* [SOURCE]:
______
Agree although the dealer did seem to think there was no issue!


----------



## Skint (Oct 11, 2014)

I personally think it’s overpriced but that’s my opinion only, someone else might value it at 73k.


----------



## Will64 (Jan 30, 2012)

Wasn’t this car Adams originally and he let Litchfields take ownership and they used it at the auto sport show to promote the car. If it’s the case then the first owner didn’t possibly ever actually drive it.


----------



## Skint (Oct 11, 2014)

A quick call to litchfields would verify all.

A couple of months ago there was a few lm20’s for sale but I just see this and the other grey one at litchfields now.


----------



## Adamantium (Jun 24, 2002)

I was the first owner - I did drive it - 2m! (that's metres not miles).

Number of owners wouldn't bother me at all. Look at ferraris, they typically have many owners, it tends to happen as cars get faster, more exotic and less comfortable.

Missing an optimisation service is of zero significance to me too, have you ever actually looked at whats involved in an optimisation service? If the history has been complete since the missed service I wouldn't worry about it at all, especially since it appears to be fine 16000 miles later.


----------



## Unimag (Aug 16, 2017)

The number of owners wouldn’t really bother me, I’d be more concerned what the next owner would think when/if I came to sell it.


----------



## tonigmr2 (Sep 12, 2002)

Well to dissent (sorry guys) the number of owners would put me off, as would a slightly patchy service history. I accept I may be in the minority!


----------



## Unimag (Aug 16, 2017)

Not at all. All our opinions are valid.


----------



## Skint (Oct 11, 2014)

Nice to view individuals thoughts, it’s clear we all have different expectations and views to buying.


----------



## Reano (Oct 1, 2015)

Takamo said:


> I've worked on this car and it's a tidy car, the lm20 is a nice car if your going to use it for what it was mainly designed around which is track use. I owned number 20 in the same colour i personally preferred the stock car purely because of the ride quality and i missed the my previous Katsura Orange 17car. The Lm20 handles exceptionally well at high speed and in cornering but on daily use its a bit harsher and sits lower so speed bumps and drive ways can be a bit challenging. We did some security bits and dashcam installation on the car. The lady who owned the car at the time only had it for a few weeks and then decided to trade it in for a Mercedes amg gtr. Unfortunately alot of the Lm20`s have a few owners because personally i think it was overrated and didn't do as well as they thought it would. Im thinking of selling mine if your interested. 07973733441


Got to say I totally agree here with Takamo re LM and Litchfield prices in general, Just go to another reputable smaller supplier and get them to add similar items to cars for far less. I have had better overall pricing, service, just info from the likes of SRD, Autotorque, etc. If more people spread the work around to other suppliers they would find that prices come down as a whole. The reason why prices stay high in 'any' industry is because people are willing to pay them. If they werent they would come down. In this day and age you can drive prices down to more reasonable (if you can call it that) levels.

I expect flames but not intended to be a war just stating


----------



## Skint (Oct 11, 2014)

To produce 20 aftermarket modified cars and sell them all, tells you something about business ethos.

Litchfields have had more gtr’s through there doors on a daily basis than those two companies combined, that says something on its own.

They have a dyno for development of products and maps which is state of the art and used by oem.

I really could go on and on but I am not going to bother if you can’t see it for yourself.
______
* [SOURCE DATA]:
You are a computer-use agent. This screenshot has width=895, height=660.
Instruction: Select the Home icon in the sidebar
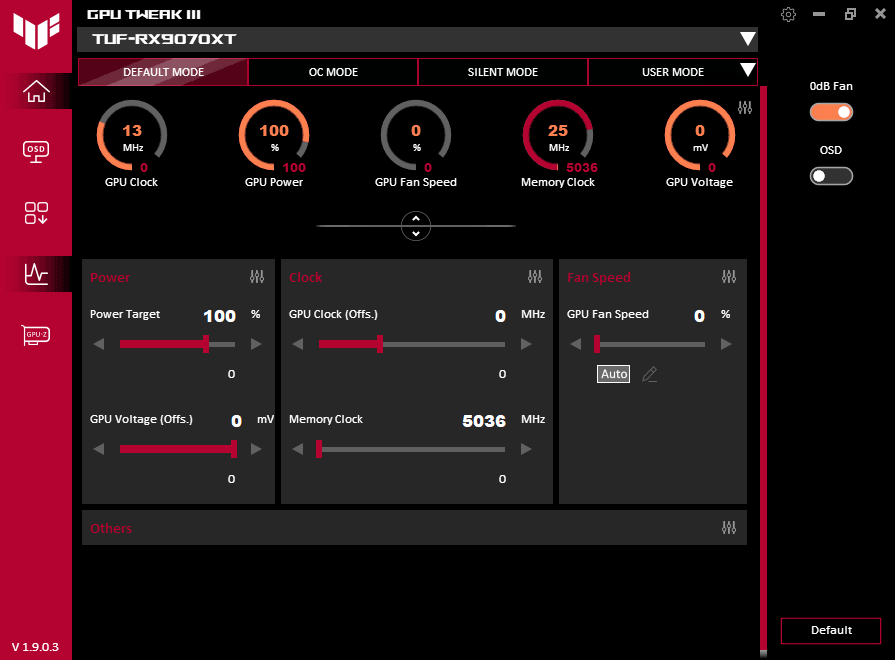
______
* [YOUR TASK]: Continue the forum discussion about the used LM20 from the end of its last post.

* [SOLVED PROBLEM]:
----------



## Reano (Oct 1, 2015)

Sigh


----------



## cotter (Mar 19, 2020)

I have to agree with skint, i have looked at all of the tuners for prices to carry out work on my car. I found Litchfield's prices for upgrading and service pretty reasonable compared to others and there experience is second to none. Reano one of the Vendors you have put forward is the most expensive out there and do not even have the ability to tune your car,having to rely on remote mapping. I suggest you do your research again, i went with AC Speedtech for there more personal touch and in house dyno and mapping.


----------



## Reano (Oct 1, 2015)

cotter said:


> I have to agree with skint, i have looked at all of the tuners for prices to carry out work on my car. I found Litchfield's prices for upgrading and service pretty reasonable compared to others and there experience is second to none. Reano one of the Vendors you have put forward is the most expensive out there and do not even have the ability to tune your car,having to rely on remote mapping. I suggest you do your research again, i went with AC Speedtech for there more personal touch and in house dyno and mapping.


Hi that was an 'etc', I have had work with Litchfield, SVM, etc, etc and based on the prices as per Takamo I think they are expensive and before people go up in arms as it gets a bit to personal on here some times Im not attacking LM work. Even though Ive had good and bad experiences with them and others but thats not what this is. Everyone will have their ones they like no worries. Its a bit like people saying Apple are the best because they have the most market share and they are willing to pay the higher prices to browse the internet, develop code or whatever on their laptops.

Based on the OP's question re the purchase of the LM edition GTR I agree with Takamo its too expensive but hey Im not gonna tell you how to spend your money.


----------



## cotter (Mar 19, 2020)

All good Reano,i'm no litchfield fan boy but i really did think there prices were on par with the rest for upgrades and service, i also think there miles ahead of most with mapping, as regards the LM model they were expensive but all did sell.


----------



## Reano (Oct 1, 2015)

All's good  I liked them also. I dont like bashing anyone because in my experience all the GTR tuners Ive encountered have fixed my issues if Ive chased them enough or dangled a potential upgrade. Im about to do a nice build to 1000 spec will put it on here with some nice uncommon touches like the HLS4 lift system.

Service wise I think most are the same (price wise).


----------



## Skint (Oct 11, 2014)

I can’t see any specialist having the experience of litchfields, they’ve been at it so long and there ramps and yard are always full, they even get cars sent there from main agents to fix.


----------



## Reano (Oct 1, 2015)

Re market analysis and the rise and fall of companies just because a company (note not for flame throwing but just an observation as this is an area my company is in e.g. IT regulation). If that always held true there wouldnt be competition the big players would always win and raise prices its one of the reasons why you get that mentality in industries that inevitably end up raising prices. BP's, Shells, Automotive giants, Apple, Amazon, Google, call everyone else evil until you establish market dominance then raise prices. "they must be good or the best because they have the herd following them" <--smaller player cant be good cause they have a few sheep.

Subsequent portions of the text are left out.